FÉVRIER  2003

 

 

 

 

 

 

 

 

 

 


Le seul mensuel multilingue d'intérêt général en Chine, publié en français, anglais, espagnol, allemand, arabe et chinois.

 

 

                                Orient et Occident

LISA CARDUCCI

Efficacité

Trop de bureaucratie nuit au rendement. L’informatisation des services réduit le temps de traitement des informations mais augmente le temps d’accès aux banques de données. Et si l’ordinateur tombe en panne, tout s’arrête.

Quand un Occidental arrive en Chine, il ne peut s’empêcher de remarquer entre les mains de combien de personnes, à la banque, passe l’argent qu’il dépose ou retire. Dans les restaurants, trois ou quatre hôtesses accueillent les clients et les conduisent à leur table; le nombre de serveurs et serveuses est incroyable. Ce qui manque en Chine n’est pas la volonté de travailler, mais une régie du travail qui permette un rendement efficace. Trop de monde pour trop peu de travail. Juste avant la réforme du travail des dernières années, on estimait à 20 ou 30 % la main-d’œuvre inutile. Maintenant qu’on a réduit le nombre de travailleurs, on se retrouve avec un problème de chômage.

Dès 1991, je constatais qu’il n’y avait aucune raison de ne pas appliquer la semaine de cinq jours en Chine. Les Chinois quittaient souvent les lieux de travail quand ils n’avaient plus rien à faire pour aller s’occuper de leur emploi secondaire, ou même prenaient congé parce qu’ils avaient « quelque chose à faire » ailleurs.

Le 1er mars 1994, la semaine de travail est passée de 48 à 44 heures dans tout le pays. Le temps de travail fut ainsi réparti : on travaillait un samedi sur deux, jouissant d’un véritable week-end tous les quinze jours. Ce système dura quatorze mois. La semaine de 40 heures, dont on prévoyait l’avènement pour 2000, fut instaurée dès le 1er mai 1995.

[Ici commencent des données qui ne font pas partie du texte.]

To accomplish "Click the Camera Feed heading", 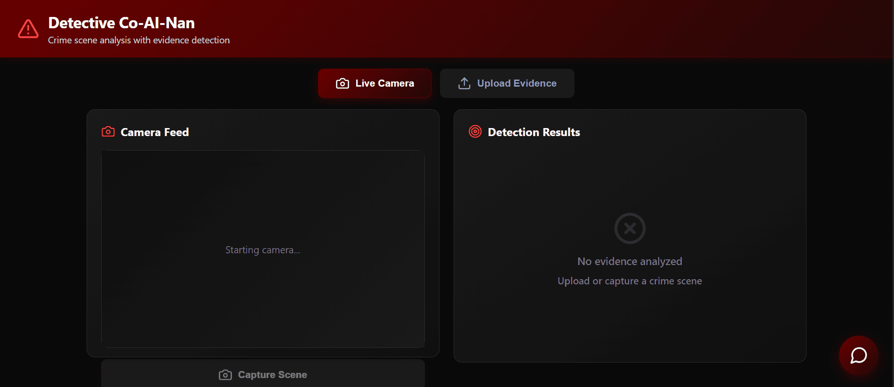I will click(x=154, y=132).
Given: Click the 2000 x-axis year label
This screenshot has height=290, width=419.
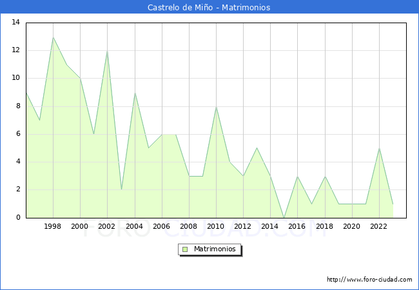Looking at the screenshot, I should pos(79,226).
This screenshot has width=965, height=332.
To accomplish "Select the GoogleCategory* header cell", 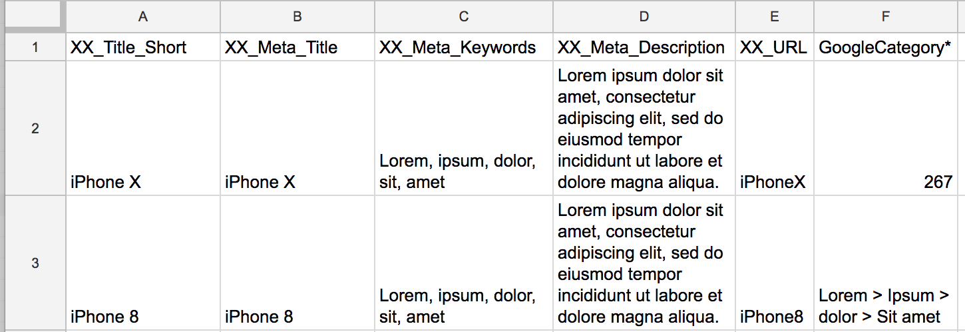I will (x=885, y=47).
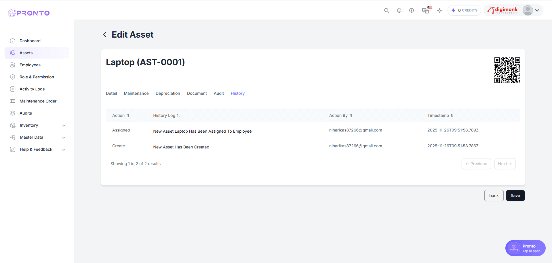Click the Pronto logo
The image size is (552, 263).
pyautogui.click(x=29, y=13)
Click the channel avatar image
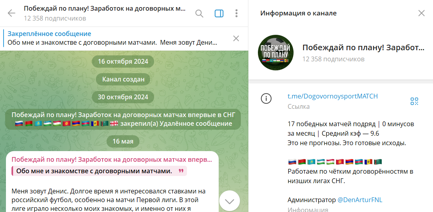 (276, 53)
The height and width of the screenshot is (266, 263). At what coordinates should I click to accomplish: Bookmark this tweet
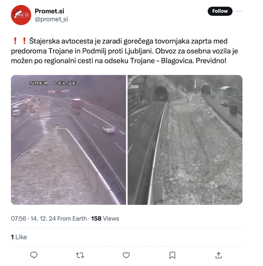click(172, 255)
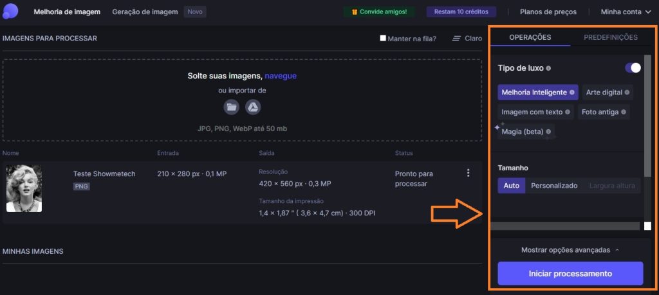
Task: Click the Claro list clear icon
Action: pyautogui.click(x=457, y=39)
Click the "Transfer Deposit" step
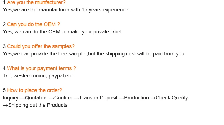 click(98, 98)
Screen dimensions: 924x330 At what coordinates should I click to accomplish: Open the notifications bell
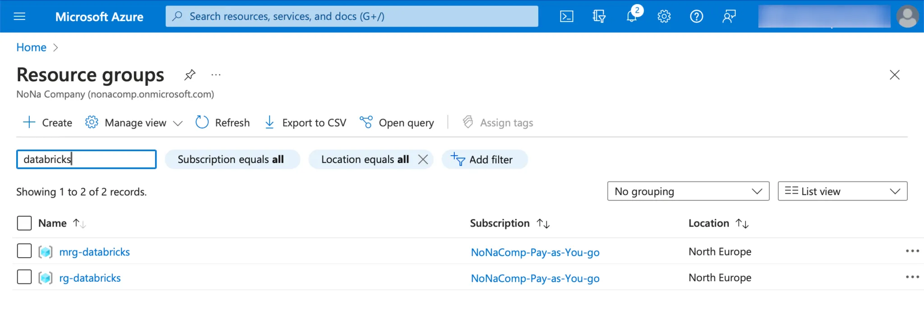632,17
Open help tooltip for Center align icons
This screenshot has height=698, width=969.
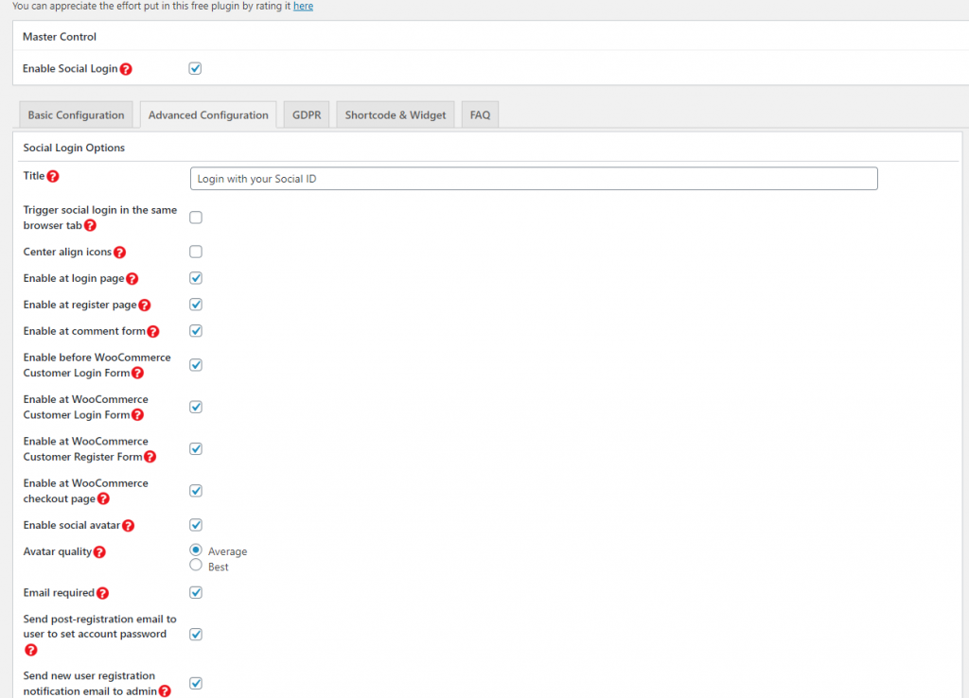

Un sondage vers cette époque montrait que 80 % de la population préférait une diminution d’heures de travail à une augmentation correspondante du salaire, car ainsi, on aurait le temps de gagner davantage dans une activité vraiment rentable. Par ailleurs, une première année d’expérimentation de la semaine abrégée a montré un accroissement de l’efficacité de 30 %, car, en effet, plus on a de temps, plus on en perd.

À l’époque de la semaine de six jours, on occupait le temps. Depuis qu’on peut jouir de deux jours de congé après une semaine active et bien remplie, n’est-on pas plus motivé à travailler avec ardeur? On peut y voir l’importance de la stimulation.

Le meilleur emploi

Les postes gouvernementaux ne sont plus aussi enviés qu’ils l’étaient il y a quelques années à peine. Les personnes qui possèdent les qualifications requises ne veulent pas travailler dans les entreprises d’État, lesquelles sont parfois obligées d’aller recruter dans d’autres villes. Les jeunes veulent gagner beaucoup d’argent. L’entrepreneuriat vient donc au premier rang dans leur choix.

L’opinion publique concernant l’enseignement me tient particulièrement à cœur puisque j’y ai moi-même fait carrière. Les enseignants du primaire et du secondaire se classent très bas dans l’échelle des choix, car « ils travaillent trop pour un salaire trop bas ». À la fin de 1999, 50 % des parents qui répondaient alors à un sondage ne voulaient pas que leur enfant devienne enseignant.

Quant au respect que suscitent les diverses professions dans la société, le public distingue trois catégories, par ordre décroissant. À la première appartiennent le juge, l’avocat, le haut fonctionnaire; de la seconde relèvent le notaire, le professeur, le chercheur et le médecin; viennent enfin le soldat, l’ingénieur, le journaliste et le policier.

Bien que la réforme ait entraîné la perte du « bol de fer », 94 % de la population chinoise se déclare en faveur du changement nécessaire. Une saine compétition est bienvenue. Le travail autonome est prisé, alors qu’il y a dix ou quinze ans, il était regardé de travers et venait après le travail dans une entreprise de propriété communautaire et le travail pour l’État à cause du peu de sécurité qu’il offrait.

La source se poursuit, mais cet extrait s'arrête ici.